* Given records
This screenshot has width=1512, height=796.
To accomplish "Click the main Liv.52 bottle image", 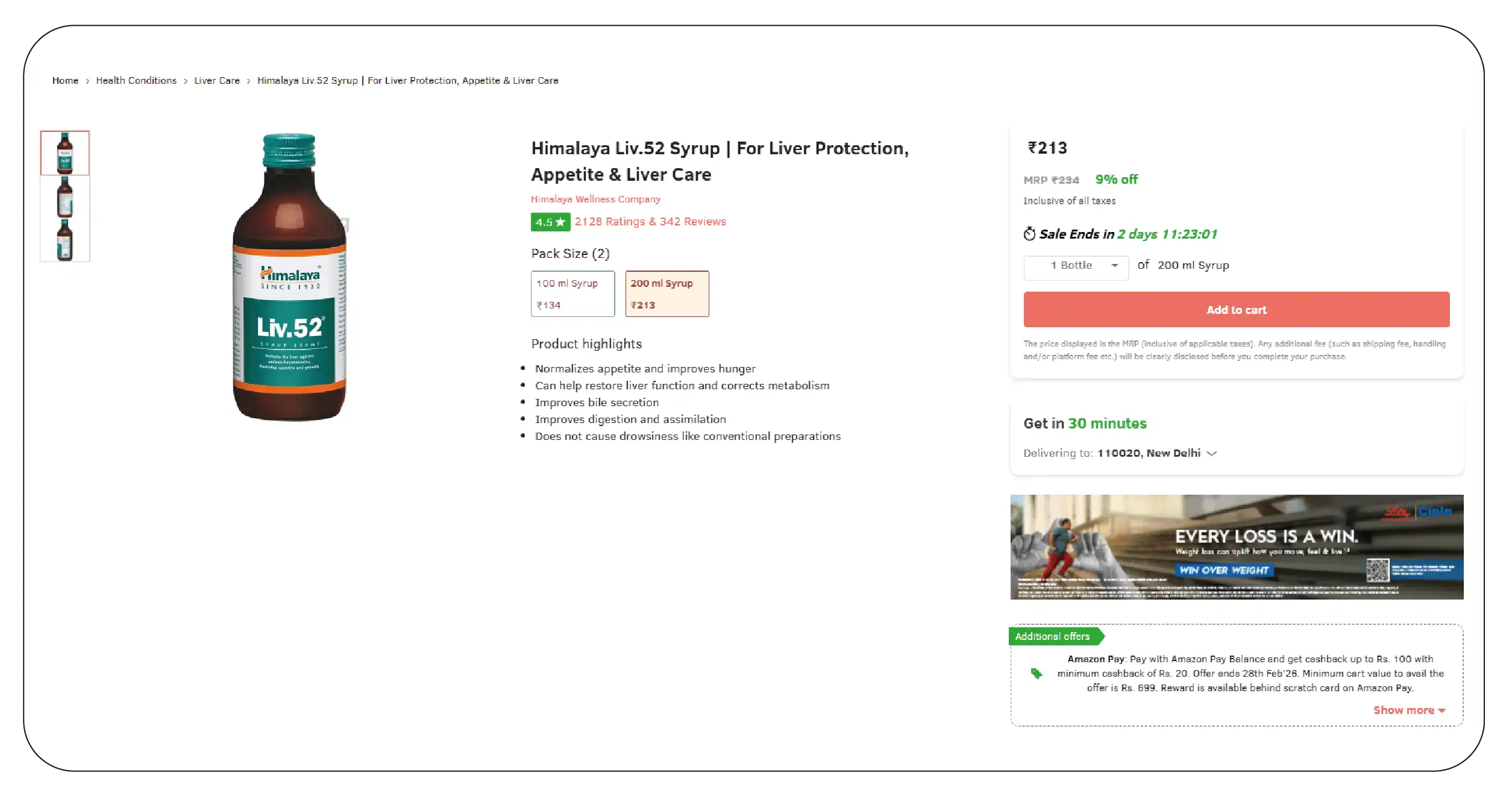I will (x=289, y=277).
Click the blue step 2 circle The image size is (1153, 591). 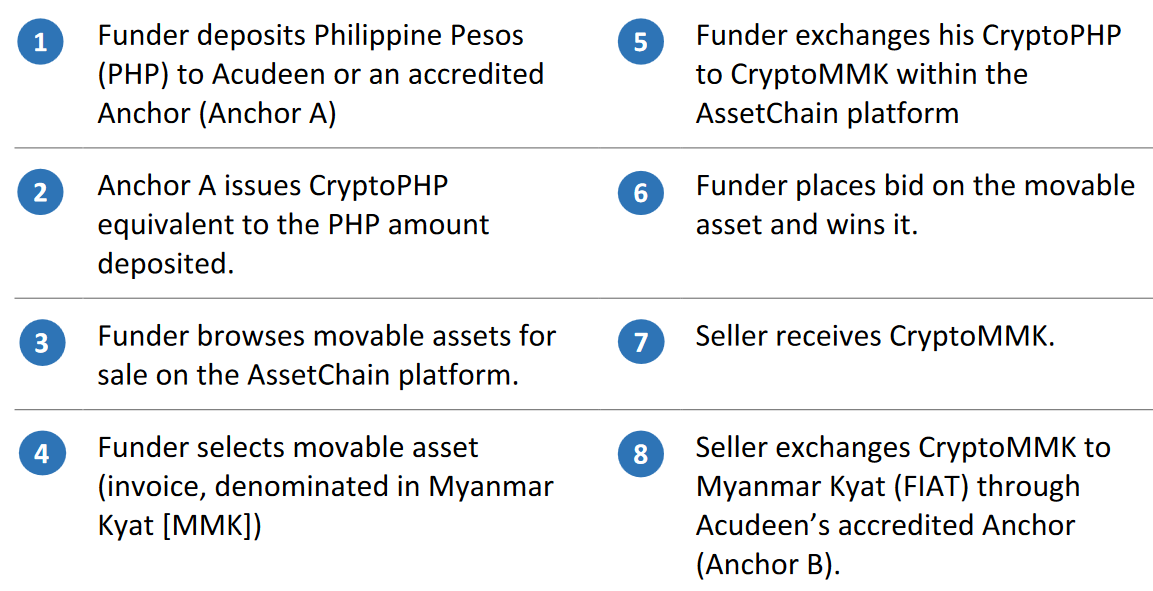point(40,192)
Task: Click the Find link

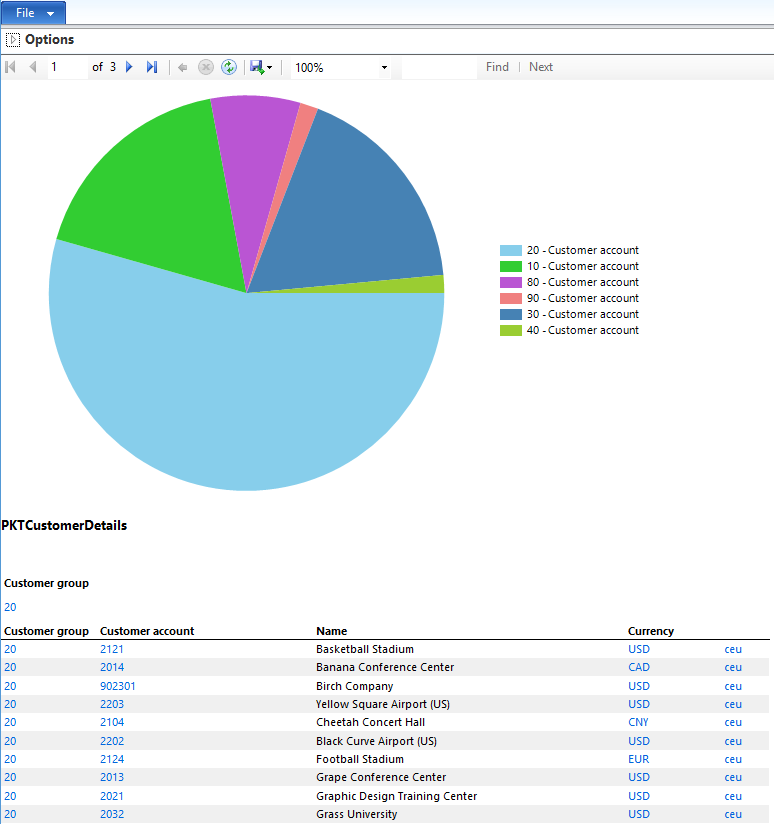Action: pyautogui.click(x=497, y=67)
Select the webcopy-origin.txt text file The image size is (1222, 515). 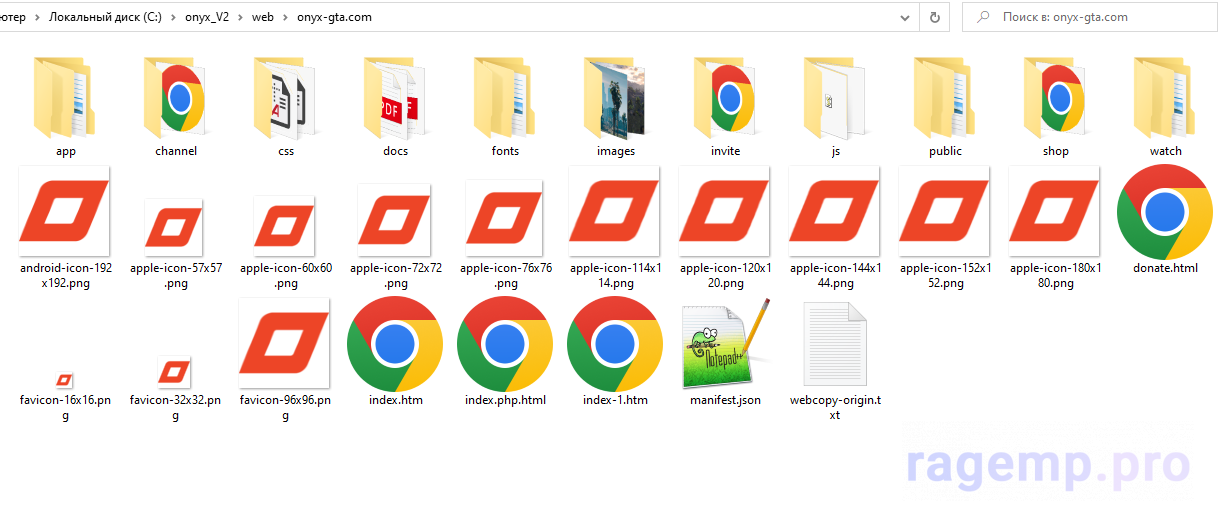835,343
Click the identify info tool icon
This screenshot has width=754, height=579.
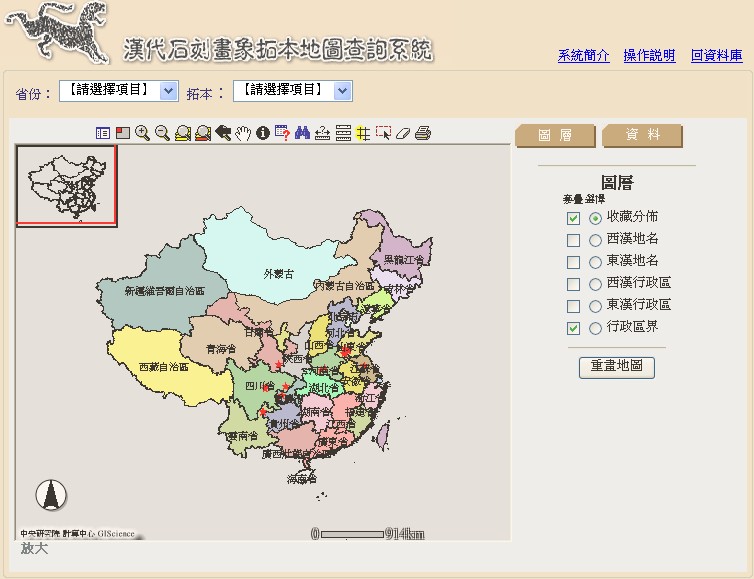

* Task details
Read the records above. Show each line that has the string "height".

* Output of the task
This screenshot has width=1512, height=796.
This screenshot has width=754, height=579.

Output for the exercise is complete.